Fig. 1. — Artificial angstrom-scale 2D ion channels. (A) Schematic of the competitive permeation test of mixed ions through MoS₂-based angstrom-scale 2D channels. The anions (either pure nitrate or mixed chloride/nitrate) are omitted for clarity. The hydrated ions go through dehydration processes when going through the confined 2D channels. (B) The selected seventeen cations in the mixture and their corresponding hydrated diameters (23) (see details in *SI Appendix*, Table S1). (C) Cross-section STEM image of MoS₂-COOH membrane showing the 2D channels in the dry state. (D) XRD spectra of bulk MoS₂ and MoS₂-COOH membranes in both the air-dry state without any ion and the wet state in the mixture solution.

The model 2D channels are built by restacking acetic acid-functionalized MoS₂ (denoted as MoS₂-COOH hereafter) or pristine MoS₂ without functionalization (SI Appendix, Fig. S3, functionalization, and membrane fabrication details in SI Appendix). The carboxylic acid group (-COOH) was chosen to explore the role of surface chemistry in ion transport due to its coordination capability with cations. Also, the covalently bonded carboxylate groups can realize the controlled and uniform hydration of the MoS₂-COOH membrane (24), which otherwise cannot be achieved for the pristine MoS₂ membrane itself (25, 26). Fig. 1C shows a typical cross-section scanning transmission electron microscopy (STEM) image of the layered structure of the restacked MoS₂-COOH membrane in its dry state. X-ray diffraction (XRD) spectra (Fig. 1D) show that the interlayer spacing of the pristine MoS₂-COOH membrane in its dry state is ~10.5 Å, larger than that of bulk crystalline MoS₂ (~6.2 Å). The value increases to ~11.4 Å in the mixture solution. The pristine MoS₂ membrane shows a similar interlayer spacing in the mixture solution (~11.3 Å, SI Appendix, Fig. S3). By deducting the intrinsic thickness of a monolayer MoS₂ sheet (~6.2 Å), the effective channel heights for transport of the mixed ions in the MoS₂-COOH membrane and the MoS₂ membrane are ~5.2 Å and 5.1 Å, respectively, implying a bilayer-water structure in the channels.

Anomalous Ion Transport

The identification and quantification of individual cations in both the feed and the permeate are accomplished using inductively coupled plasma mass spectrometry (ICP-MS). The concentration changes of all cations over time are simultaneously monitored by periodic samplings. Quantitative analyses are made based on the permeation rates, P_i (mol/s), and the extracted effective diffusion coefficients, D_eff_-i (cm²/s), of the permeated cations across the membranes (calculation details in the SI Appendix). K⁺ is used as reference. The relative ion permeation rates, P_i/P_K⁺, across the MoS₂-based membranes and bare commercial porous hydrophilic polytetrafluoroethylene (PTFE) membrane (substrate with average pore size ~200 nm) are shown in Fig. 2 A–C and SI Appendix, Fig. S4. P_i/P_K⁺ values are plotted against the hydration radii and hydration enthalpies of the ions (SI Appendix, Table S1), both of which characterize the interactions between ions and water molecules within their hydration shells.

### DATA
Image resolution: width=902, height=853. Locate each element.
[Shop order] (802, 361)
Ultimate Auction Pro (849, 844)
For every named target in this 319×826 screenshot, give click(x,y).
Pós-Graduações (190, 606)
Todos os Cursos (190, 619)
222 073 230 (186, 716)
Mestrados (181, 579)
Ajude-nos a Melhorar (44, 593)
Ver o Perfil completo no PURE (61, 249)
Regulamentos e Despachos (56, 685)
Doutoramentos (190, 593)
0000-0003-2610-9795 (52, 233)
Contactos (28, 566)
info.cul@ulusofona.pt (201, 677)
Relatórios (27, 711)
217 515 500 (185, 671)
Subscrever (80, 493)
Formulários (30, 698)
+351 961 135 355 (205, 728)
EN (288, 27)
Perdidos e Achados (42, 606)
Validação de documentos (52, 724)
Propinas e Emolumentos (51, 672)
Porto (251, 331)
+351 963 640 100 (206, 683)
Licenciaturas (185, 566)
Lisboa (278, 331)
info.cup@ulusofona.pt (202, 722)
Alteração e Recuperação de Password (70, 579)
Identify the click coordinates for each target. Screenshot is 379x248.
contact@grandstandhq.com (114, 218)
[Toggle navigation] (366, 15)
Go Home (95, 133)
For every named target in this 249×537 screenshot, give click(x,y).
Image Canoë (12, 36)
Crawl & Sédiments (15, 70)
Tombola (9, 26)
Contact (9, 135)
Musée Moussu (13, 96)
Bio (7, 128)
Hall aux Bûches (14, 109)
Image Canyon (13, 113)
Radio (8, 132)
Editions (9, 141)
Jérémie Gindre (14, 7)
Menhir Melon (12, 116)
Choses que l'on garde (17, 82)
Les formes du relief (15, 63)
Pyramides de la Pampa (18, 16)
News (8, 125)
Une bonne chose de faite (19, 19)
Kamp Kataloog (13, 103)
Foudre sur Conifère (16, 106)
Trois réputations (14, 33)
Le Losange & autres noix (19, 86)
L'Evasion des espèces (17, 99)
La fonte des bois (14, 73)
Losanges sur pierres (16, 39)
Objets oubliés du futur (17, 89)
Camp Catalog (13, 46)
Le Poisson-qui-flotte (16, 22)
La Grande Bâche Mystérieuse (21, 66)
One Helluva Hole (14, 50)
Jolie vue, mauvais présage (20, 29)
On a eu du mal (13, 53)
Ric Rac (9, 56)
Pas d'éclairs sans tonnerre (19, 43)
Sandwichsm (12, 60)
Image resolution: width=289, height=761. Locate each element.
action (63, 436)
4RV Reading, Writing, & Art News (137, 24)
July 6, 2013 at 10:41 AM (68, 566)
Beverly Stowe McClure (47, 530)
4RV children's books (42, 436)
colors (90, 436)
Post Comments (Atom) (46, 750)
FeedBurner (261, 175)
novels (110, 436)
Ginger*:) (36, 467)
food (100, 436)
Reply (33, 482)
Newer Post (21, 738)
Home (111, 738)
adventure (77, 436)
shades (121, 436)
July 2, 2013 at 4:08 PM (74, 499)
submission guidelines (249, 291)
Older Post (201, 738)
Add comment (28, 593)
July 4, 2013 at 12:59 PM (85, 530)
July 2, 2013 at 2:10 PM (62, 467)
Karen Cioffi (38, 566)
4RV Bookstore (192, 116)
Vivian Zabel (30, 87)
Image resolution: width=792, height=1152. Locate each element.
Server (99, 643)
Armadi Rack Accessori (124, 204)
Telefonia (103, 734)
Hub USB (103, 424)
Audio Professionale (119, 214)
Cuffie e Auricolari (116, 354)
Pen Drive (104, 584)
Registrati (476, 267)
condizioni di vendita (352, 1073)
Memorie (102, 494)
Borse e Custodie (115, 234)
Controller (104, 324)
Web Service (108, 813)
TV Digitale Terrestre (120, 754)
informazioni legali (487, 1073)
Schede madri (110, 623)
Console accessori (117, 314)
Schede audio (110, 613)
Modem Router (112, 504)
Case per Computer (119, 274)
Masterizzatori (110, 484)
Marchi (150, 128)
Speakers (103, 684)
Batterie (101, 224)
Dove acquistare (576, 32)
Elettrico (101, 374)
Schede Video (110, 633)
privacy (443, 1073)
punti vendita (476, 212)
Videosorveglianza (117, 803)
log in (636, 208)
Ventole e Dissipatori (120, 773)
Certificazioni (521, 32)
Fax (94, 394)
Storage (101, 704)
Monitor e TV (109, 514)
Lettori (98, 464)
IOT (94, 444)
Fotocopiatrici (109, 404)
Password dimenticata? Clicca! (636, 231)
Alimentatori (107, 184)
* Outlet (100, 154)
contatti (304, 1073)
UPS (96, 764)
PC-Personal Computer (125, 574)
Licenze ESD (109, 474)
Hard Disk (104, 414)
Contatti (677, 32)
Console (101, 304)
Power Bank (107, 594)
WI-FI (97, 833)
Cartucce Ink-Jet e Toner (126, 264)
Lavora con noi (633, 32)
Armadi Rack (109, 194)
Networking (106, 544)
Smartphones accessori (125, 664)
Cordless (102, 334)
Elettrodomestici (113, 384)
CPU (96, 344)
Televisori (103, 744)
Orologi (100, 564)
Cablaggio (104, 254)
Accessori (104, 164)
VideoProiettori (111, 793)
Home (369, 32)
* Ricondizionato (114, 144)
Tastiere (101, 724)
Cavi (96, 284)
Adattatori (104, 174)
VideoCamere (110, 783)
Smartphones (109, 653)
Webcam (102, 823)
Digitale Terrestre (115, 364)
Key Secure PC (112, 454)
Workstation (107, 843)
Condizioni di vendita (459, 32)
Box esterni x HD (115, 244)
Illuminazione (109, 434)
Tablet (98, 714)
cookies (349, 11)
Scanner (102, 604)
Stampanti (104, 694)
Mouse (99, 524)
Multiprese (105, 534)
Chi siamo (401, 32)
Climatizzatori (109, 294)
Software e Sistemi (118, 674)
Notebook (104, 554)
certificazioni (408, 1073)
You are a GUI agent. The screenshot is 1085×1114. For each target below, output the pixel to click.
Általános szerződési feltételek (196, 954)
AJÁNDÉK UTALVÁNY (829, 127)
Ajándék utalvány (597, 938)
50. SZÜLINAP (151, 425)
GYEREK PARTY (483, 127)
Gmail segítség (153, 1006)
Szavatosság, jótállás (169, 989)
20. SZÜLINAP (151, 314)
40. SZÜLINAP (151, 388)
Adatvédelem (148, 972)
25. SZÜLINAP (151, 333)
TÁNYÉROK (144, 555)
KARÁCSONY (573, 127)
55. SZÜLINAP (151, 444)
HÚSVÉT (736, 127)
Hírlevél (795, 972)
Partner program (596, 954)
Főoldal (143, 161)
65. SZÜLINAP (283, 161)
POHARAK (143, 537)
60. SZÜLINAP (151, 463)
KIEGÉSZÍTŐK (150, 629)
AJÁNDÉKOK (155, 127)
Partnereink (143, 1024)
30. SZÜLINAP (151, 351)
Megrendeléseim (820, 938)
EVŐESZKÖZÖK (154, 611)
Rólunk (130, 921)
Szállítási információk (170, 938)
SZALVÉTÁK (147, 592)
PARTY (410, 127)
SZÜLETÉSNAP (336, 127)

### YOUR TASK
Continue the text on ion transport through MoS₂ membranes, starting after its last sentence. The entries come from a separate source unrelated to the text on MoS₂ ion channels.

### FINAL RESULT
For the bare PTFE membrane, the cations show a generally decreasing trend in the transport rate with increasing hydration enthalpy and hydration radius (Fig. 2A and SI Appendix, Fig. S5). This is not surprising because larger hydration radius and hydration enthalpy (i.e., stronger Lewis acidity of cations) imply stronger interactions between ions and water molecules within their hydration shells. So, the monovalent cations show the largest P_i, followed by divalent cations, and trivalent cations show the smallest P_i. We note that the calculated values of the effective diffusion coefficient D_eff-_i across the PTFE exhibit a trend fully consistent with those of the tabulated bulk diffusion coefficients (SI Appendix, Fig. S5 E–H). This suggests that the large pores of ~200 nm exert neither a spatial confinement effect nor selectivity toward hydrated cations.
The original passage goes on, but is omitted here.